Problem statement:
Start with the line that holds "Image resolution: width=648". Please copy it and each remaining line below exactly, leaving pictures out.

Saved entries:
━━━━

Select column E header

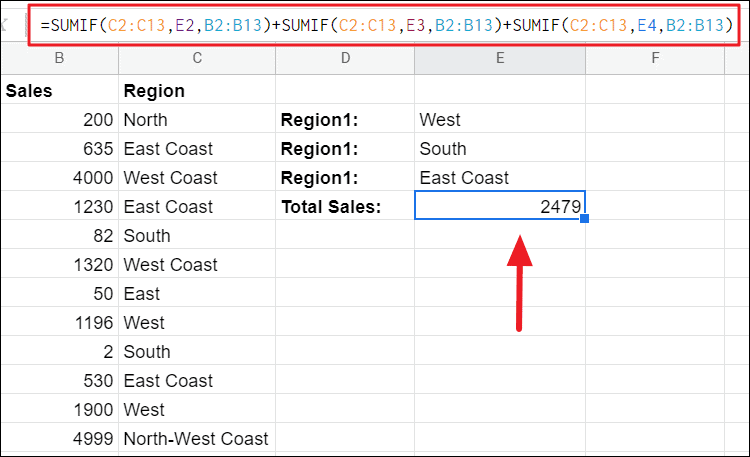pyautogui.click(x=500, y=58)
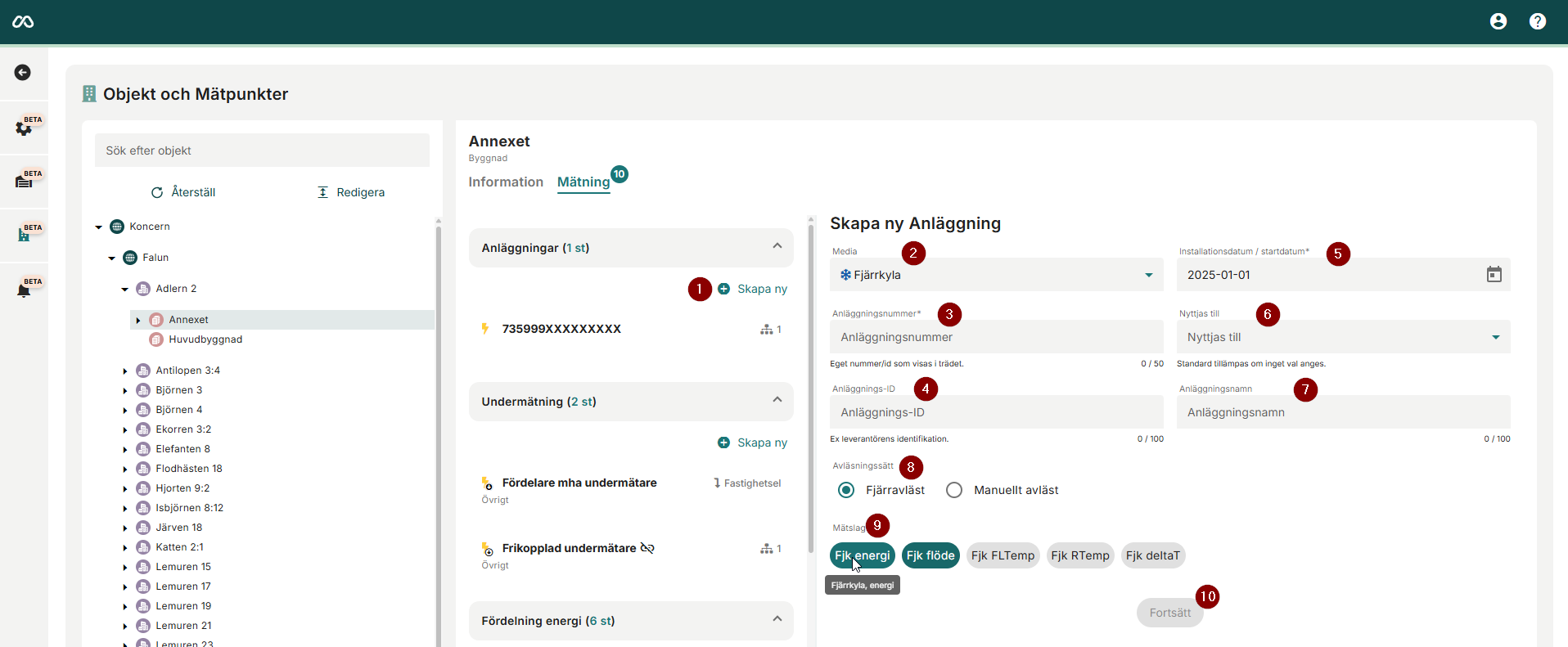Open the notifications bell BETA icon
1568x647 pixels.
pyautogui.click(x=25, y=290)
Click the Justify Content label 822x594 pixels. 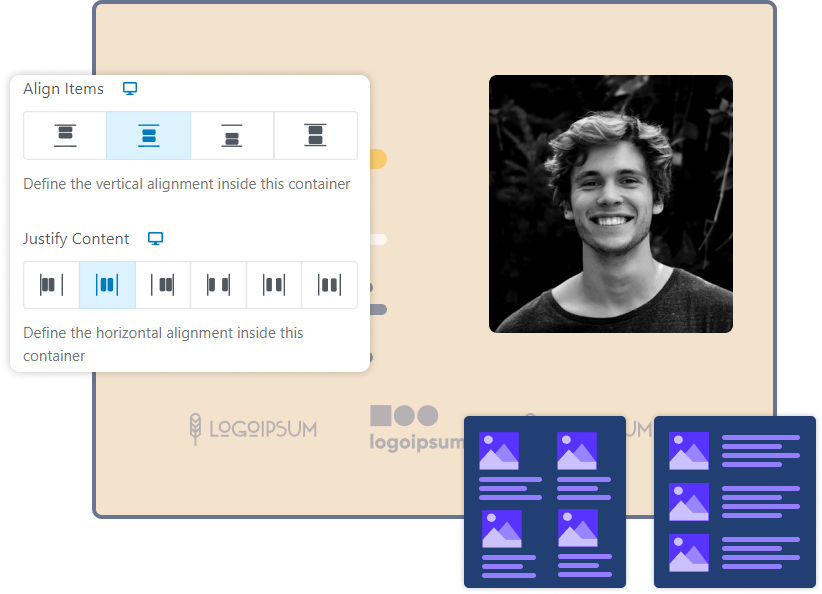pyautogui.click(x=76, y=239)
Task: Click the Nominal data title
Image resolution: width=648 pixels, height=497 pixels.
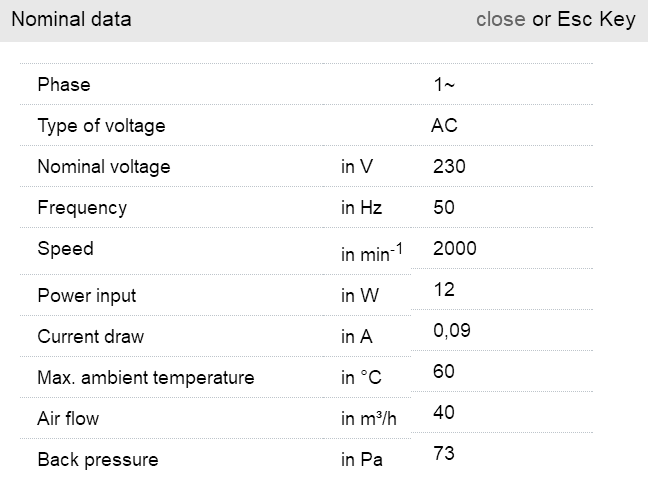Action: [71, 19]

━━━━

Written response:
Image resolution: width=648 pixels, height=497 pixels.
Action: [71, 19]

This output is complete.